I have a CSA share with Smoky Valley Goat Cheese and am a Futures member with Green Eggs and Ham – both worthwhile programs that I’ve enjoyed thoroughly, and have even given as gifts. And speaking of community ag, I happened to run into the nice lady who heads the Alberta Ave Market, Carrie [sp?], who is busy organizing one of the coolest community garden concepts I’ve heard of: getting neighbours and friends in the community to grow produce in their yards for sale at a community table at the Alberta Ave market. A market booth of neighbourhood yard food. Brilliant. This is the kind of meaningful innovation in food that gets stifled when markets get too big. I dearly hope they pull it off, and already offered some of my excess herbs for their table next season.

So while the Alberta Ave Market is indeed small, we had a great time on our first visit, and will be back. What it lacks in size it has in intimacy and small-town vibe. And now I don’t have to eat crappy eggs through the winter.

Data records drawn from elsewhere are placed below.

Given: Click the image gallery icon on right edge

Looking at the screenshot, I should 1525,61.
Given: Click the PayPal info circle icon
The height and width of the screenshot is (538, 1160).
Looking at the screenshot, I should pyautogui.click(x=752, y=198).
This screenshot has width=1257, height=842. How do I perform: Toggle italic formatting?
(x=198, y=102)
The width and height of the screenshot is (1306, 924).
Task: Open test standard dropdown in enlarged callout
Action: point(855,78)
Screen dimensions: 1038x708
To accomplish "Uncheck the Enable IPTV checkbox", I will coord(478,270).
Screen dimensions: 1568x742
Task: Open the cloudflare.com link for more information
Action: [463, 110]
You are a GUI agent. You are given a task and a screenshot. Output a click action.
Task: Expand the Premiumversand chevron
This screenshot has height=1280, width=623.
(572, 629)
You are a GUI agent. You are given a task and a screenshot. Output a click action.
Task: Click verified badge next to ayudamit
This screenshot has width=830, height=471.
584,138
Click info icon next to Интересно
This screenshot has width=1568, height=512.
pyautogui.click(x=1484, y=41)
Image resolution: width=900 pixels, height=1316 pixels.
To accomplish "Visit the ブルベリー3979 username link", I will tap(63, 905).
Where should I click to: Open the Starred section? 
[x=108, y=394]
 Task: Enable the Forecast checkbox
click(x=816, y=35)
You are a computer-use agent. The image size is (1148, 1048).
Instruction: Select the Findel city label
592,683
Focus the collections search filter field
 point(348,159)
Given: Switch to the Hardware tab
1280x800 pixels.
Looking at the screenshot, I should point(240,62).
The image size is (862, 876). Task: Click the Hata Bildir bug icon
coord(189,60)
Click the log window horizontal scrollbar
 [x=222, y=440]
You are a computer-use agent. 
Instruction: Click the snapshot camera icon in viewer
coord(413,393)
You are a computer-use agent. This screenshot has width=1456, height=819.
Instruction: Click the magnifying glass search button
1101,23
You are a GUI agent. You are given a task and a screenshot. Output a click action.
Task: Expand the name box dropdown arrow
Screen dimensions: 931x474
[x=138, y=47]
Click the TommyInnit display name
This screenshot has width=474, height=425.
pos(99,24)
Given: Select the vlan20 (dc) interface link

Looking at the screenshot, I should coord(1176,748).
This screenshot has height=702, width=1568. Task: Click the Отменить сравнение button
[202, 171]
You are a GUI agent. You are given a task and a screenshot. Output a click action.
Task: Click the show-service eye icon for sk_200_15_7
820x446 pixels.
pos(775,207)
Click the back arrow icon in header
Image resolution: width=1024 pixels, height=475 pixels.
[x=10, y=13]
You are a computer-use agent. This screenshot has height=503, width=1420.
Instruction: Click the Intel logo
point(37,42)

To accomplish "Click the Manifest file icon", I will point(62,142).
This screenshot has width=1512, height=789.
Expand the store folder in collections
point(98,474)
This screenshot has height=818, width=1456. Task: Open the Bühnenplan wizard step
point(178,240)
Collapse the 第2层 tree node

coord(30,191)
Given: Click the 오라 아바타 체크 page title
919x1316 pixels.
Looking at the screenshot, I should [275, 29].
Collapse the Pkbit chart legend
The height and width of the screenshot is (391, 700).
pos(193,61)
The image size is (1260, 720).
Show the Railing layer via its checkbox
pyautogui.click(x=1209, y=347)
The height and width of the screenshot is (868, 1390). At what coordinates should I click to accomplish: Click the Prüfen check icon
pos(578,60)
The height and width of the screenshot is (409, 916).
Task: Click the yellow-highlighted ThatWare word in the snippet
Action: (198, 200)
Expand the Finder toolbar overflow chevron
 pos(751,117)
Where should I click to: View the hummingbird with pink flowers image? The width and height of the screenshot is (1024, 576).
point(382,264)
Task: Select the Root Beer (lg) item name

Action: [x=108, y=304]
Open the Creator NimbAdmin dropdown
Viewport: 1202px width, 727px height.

8 Comments on “Alberta Avenue Farmer’s Market”

  1. Mel

    Hear hear! I second your hatred of crappy eggs. I’m just disappointed that Alberta Ave is so far from my house – Old Strathcona is much closer, so I usually end up there. (Ok, so it’s not THAT far – but it seems that way when you have to lug a bunch of groceries on the bus.) I really will have to make the hike soon, though.

  2. Lisa

    I, too, am a City Market regular who has just made it to the Avenue Market. That Valencay from Smoky Valley is some nice cheese. I’ve never had veggie ash on a soft cheese rind. Lovely!

  3. Michelle

    Very well written post! You totally encompassed the whole market. I don’t get to shop there as often as I like, but I think the market has a good presence as does your article. Keep it up!

  4. A Canadian Foodie

    I wonder why it’s taken me so long to get there, too. I don’t even know where it is and HAVE to get there this Thursday. I need my little almond potatoes from GE&H and some Smoky Valley Goat Cheese… and will take a look at the other stuff. When I was in Boston last year – oh – a year and a half ago not – I visited the Boston Food Project – find it on my site and read about it. Incredible use of city property for gardening purposes. And in our city, the troops will come out, clear the land, bring in the soil and set everything up for a community garden. I am eyeing a couple of spots in my neighbourhood that are not lot property, but city owned and needing a garden on it. In Boston, all city owned property has a white picket fence around it to add respect to the neighbourhood. The Food Project there was one of the first going… it’s about 10 years old.I went to see it as I wanted to get the community and school together to do such a project. But, no one else was interested a year and a half ago and I wasn’t about to do it on my own. 15 years ago, maybe. But not now.
    I am going to do a post on OSFM, too – and my favourites after being there Sat… (send me the video, please)

  5. Kerrie

    Amen!! Although as the manager I guess I’m a wee bit biased!
    Thanks for the great post Kevin, and I love the pic of your daughter! Hope to see you there this week…and you almost got the spelling right :)

  6. Kevin Kossowan

    Mel – totally forgive you for choosing a market that’s nearby.
    Lisa – glad you like the Valencay! I’m a fan too.
    Carissa – absolutely!
    Michelle – thanks!
    Valerie – The Food Project is a stroke of brilliance, and it’s inspiring to see other folks taking an initiative like it that far. Very, very cool.
    Kerrie – see you at the market!

  7. john schneider

    Hey Kevin…was down at the Ab. Ave. Market last night. Ran into Kerrie, the market Manager. Linda Kearney was there, the Queen of Tarts! I took home a few loaves of her bread and shared them with the family…oh my goodness! Wow! is all I can say. Her bread is amazing. Laurel is baking for her, of past Treestone Bakery fame. Anyways, the market was great. A steady stream of customers with their recycled bags and some good variety of vendors with fresh food. We are going to add to that variety next Thursday with our own little table of flours and whole grains. Our first farmers market vendor experience!